Summary The thermal and thermomechanical properties of two commercially available polybenzoxazine materials were investigated as a function of maximum temperature employed in the cure profile. Cationic ring-opening polymerization of Araldite 35600 and Araldite 35900 was carried out at 180 °C, 200 °C, 220 °C, and 240 °C. FTIR and differential scanning analysis results show maximum conversion in each monomer system is achieved at 180 °C or 200 °C, and that higher cure temperatures were unnecessary. Thermal stability of the polybenzoxazine materials prepared under both low and high temperature cure profiles, as indicated by thermogravimetric analysis results, was minimally affected with increasing cure temperatures.

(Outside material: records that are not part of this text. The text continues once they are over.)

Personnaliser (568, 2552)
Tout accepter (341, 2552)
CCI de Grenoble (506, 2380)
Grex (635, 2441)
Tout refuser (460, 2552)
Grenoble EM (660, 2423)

Dynamic mechanical analysis results indicate that despite an increase in the rubbery storage modulus as a function of maximum cure temperature, higher cure temperatures employed in ambient atmosphere ovens result in detrimental effects on the glass transition temperature of the network. In the case of Araldite 35600, a 12 °C decrease in Tg was observed when the cure temperature was increased from 180 °C to 240 °C. The combined FTIR, DSC, and DMA data for Araldite 35600 and Araldite 35900 show that optimized conversion and thermomechanical properties can be achieved at lower cure temperatures. Thus, a judicious choice of cure profile must be considered to avoid degradative processes and to achieve the maximum properties of polybenzoxazine systems.